5. a. Solubility of KCl at 50.0°C=42.6 g per 100 g water

We know that 1 L=1000 mL

So 2 L=2x1000 mL=2000 mL

Mass of 2000 mL water=Volume x density

=2000 mL x 1.00 g/mL

=2000 g

So at 50.0°C

100 g water can dissolve a maximum of 42.6 g KCl

So 1 g water can dissolve a maximum of (42.6/100) g KCl

And 2000 g water can dissolve a maximum of (42.6/100)x2000 g=852 g KCl

So 852 g KCl is required to make a saturated solution of KCl at 50.0°C in 2 L water.

b.

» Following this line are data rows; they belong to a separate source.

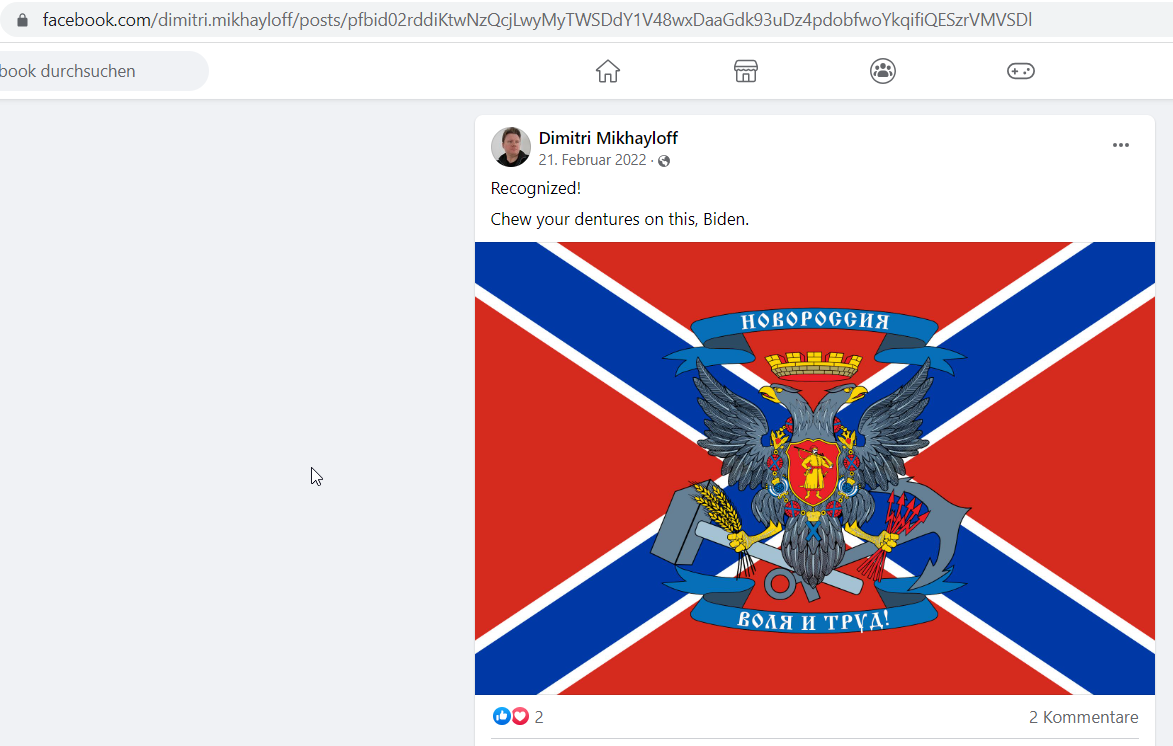Click the 'Chew your dentures' post text line
The height and width of the screenshot is (746, 1173).
(x=619, y=219)
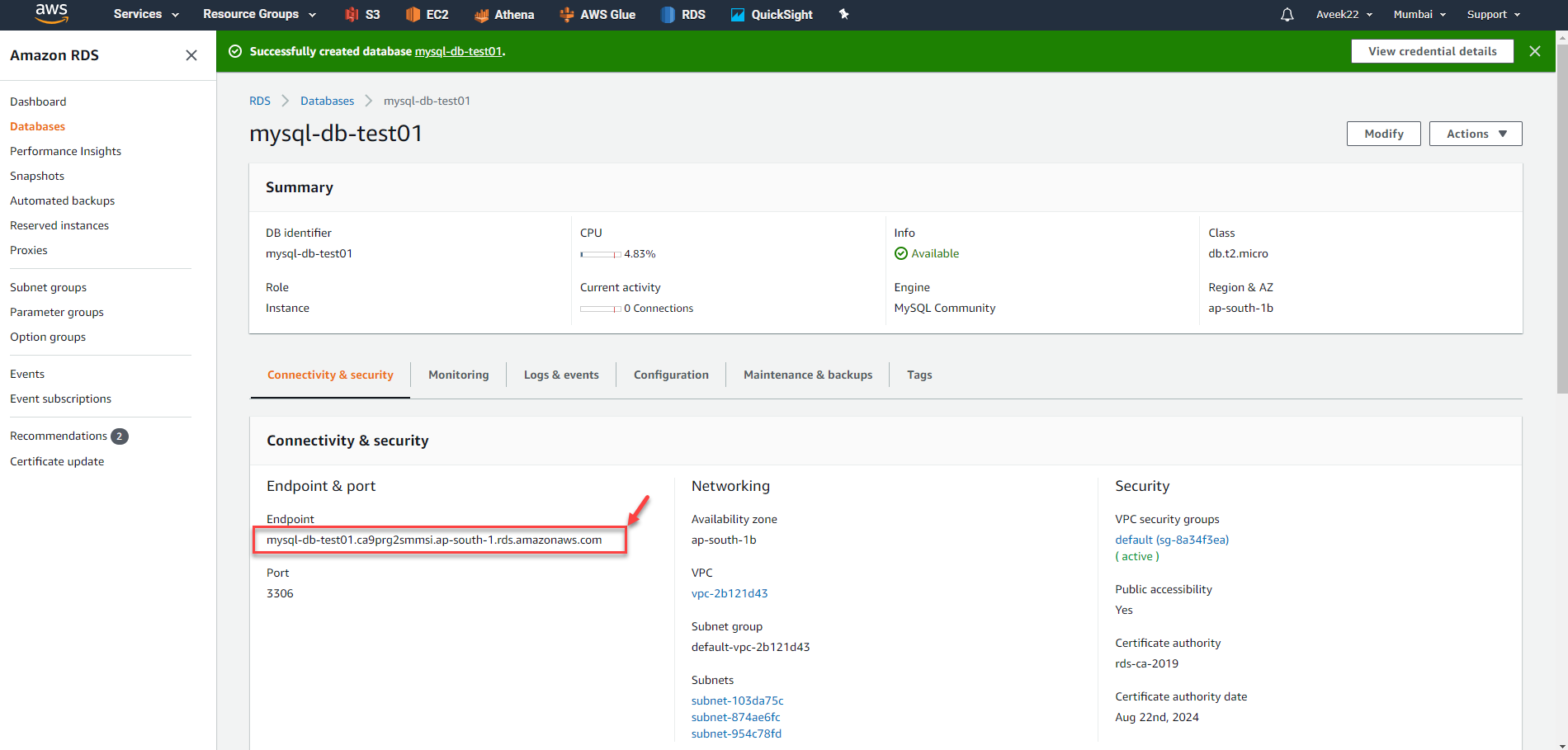Open the Actions dropdown button
This screenshot has height=750, width=1568.
[1476, 134]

Given at 10.0 °C, solubility of KCl =31.0 g per 100 g water

i.e. at 10.0°C

100 g water can dissolve a maximum of 31.0 g KCl

1 g water can dissolve a maximum of (31.0/100) g KCl

2000 g water can dissolve a maximum of (31.0/100)x2000 g= 620 g KCl

So out of the 852 g KCl that dissolved in 2000 g water at 50.0°C, only 620 g remained dissolved and the remaining (852-620)g=232 g KCl precipitated out of the solution once the saturated solution made at 50.0°C was cooled to 10.0°C.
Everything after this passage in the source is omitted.